The cubital tunnel is the fibro-osseous tunnel on the medial elbow through which the ulnar nerve passes from the arm into the forearm. It is bounded by the medial epicondyle anteriorly, the olecranon posteriorly, and the Osborne ligament (cubital tunnel retinaculum) as the roof — a fibrous band from the medial epicondyle to the olecranon that compresses the ulnar nerve during elbow flexion. The two heads of the flexor carpi ulnaris form the floor of the more distal tunnel.
Cubital tunnel syndrome (ulnar nerve compression at the elbow) is the second most common peripheral nerve entrapment after carpal tunnel. The ulnar nerve is compressed within the tunnel at elbow flexion, producing medial elbow pain, ring and little finger paresthesiae, intrinsic hand weakness, and clawing of the ring and little finger in advanced cases. Conservative treatment includes extension splinting at night. Surgery involves either simple decompression (Osborne ligament release) or anterior transposition (subcutaneous, intramuscular, or submuscular) of the nerve from behind the medial epicondyle to a position anterior to the elbow axis.

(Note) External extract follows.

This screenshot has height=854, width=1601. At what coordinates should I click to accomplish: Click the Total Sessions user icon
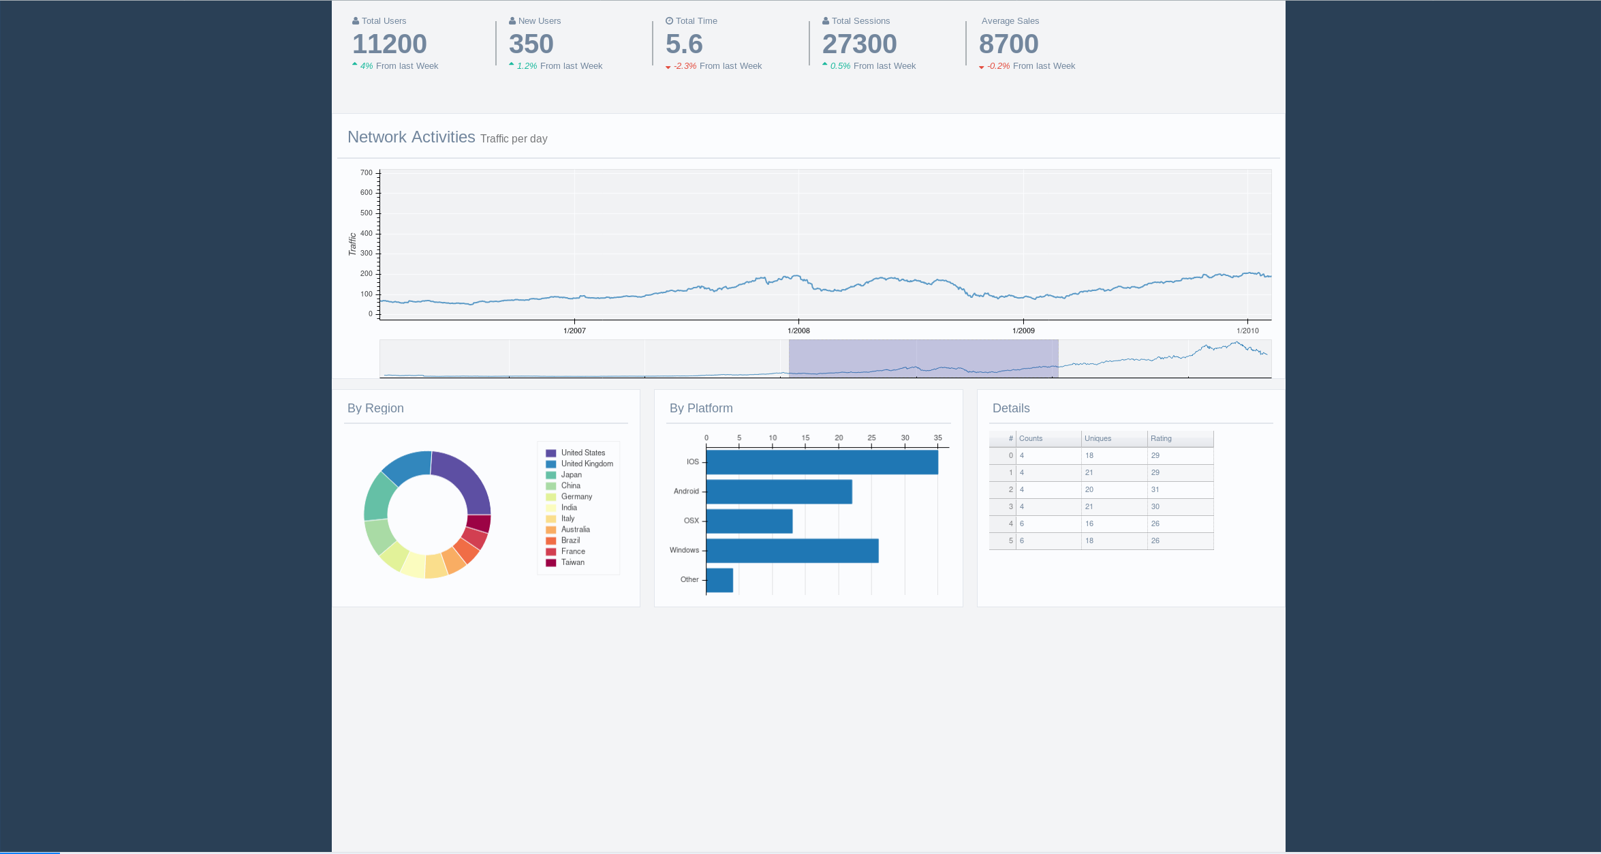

The Osborne ligament (cubital tunnel retinaculum) becomes taught during elbow flexion compressing the ulnar nerve within the cubital tunnel, producing progressive medial elbow pain and ring-little finger paresthesiae worsened by prolonged elbow flexion; cubital tunnel decompression by Osborne ligament division provides relief in mild cases without transposition.